В январе 1908 года у Вильсона снова наблюдался упадок сил. Жена приписала его "потере друга, которого Вильсон прижал к своей груди". Возможно, она была права. Он не нашел какой- либо адекватной замены Гиббену; и, несомненно, к упадку сил привела его неудовлетворенная пассивность по отношению к отцу. Он отправился на Бермудские острова, мучимый нервозностью, невритом, головной болью и желудочными расстройствами. В конце февраля он возвратился в Америку и снова интенсивно начал выступать. Его здоровье не улучшалось, а к июню 1908 года значительно ухудшилось.
Разве он мог в это время предполагать, что спустя 10 лет мир будет приветствовать его как нового спасителя человечества. Однако достижение Вильсона далеко не является уникальным. На протяжении человеческой истории много невротиков внезапно приходили к власти. Часто в жизни требуются в большей степени те качества, которыми обладает невротик, нежели те, которыми обладают здоровые люди. Поэтому с точки зрения достижения "успеха в жизни" психическое расстройство в действительности может быть преимуществом. Более того, невротический характер Вильсона очень хорошо удовлетворял требованиям его времени. Америка, а затем и весь мир нуждались в пророке.

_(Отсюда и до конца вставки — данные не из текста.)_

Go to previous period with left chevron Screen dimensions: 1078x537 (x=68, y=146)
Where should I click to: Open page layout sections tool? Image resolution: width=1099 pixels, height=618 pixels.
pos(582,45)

И мы не должны забывать, что Вильсон обладал этими качествами вследствие своих дефектов: если его пассивность по отношению к отцу была чрезмерной, то активность, развиваемая его реактивным образованием против пассивности, даже превзошла его пассивность и позволяла действовать ему с грубой мужественностью; если его бессознательная уверенность в том, что он - Бог, поднимала его над реальностью, она также порождала могучую уверенность в себе; если нарциссизм делал его непривлекательным как человека, он порождал его сосредоточенность на своей особе, что помогало поддерживать небольшой запас физической энергии и использовать все то, что у него было, для собственного продвижения; если его громадный интерес к публичным выступлениям был до некоторой степени смешным, то он же породил способность влиять на толпу словом; если Супер-Эго терзало его, требуя, чтобы он свершил невозможное, то оно же привело его к значительным свершениям. Однако невроз является непрочной основой, на которой можно строить жизнь.
Хотя история полна именами невротиков, они обычно так же внезапно лишались своего положения. Вильсон не был исключением из этого правила. Те качества, которыми он обладал вследствие своих недостатков, привели его к власти; но те дефекты, которые сопутствовали этим качествам, привели его в конечном счете к огромному фиаско.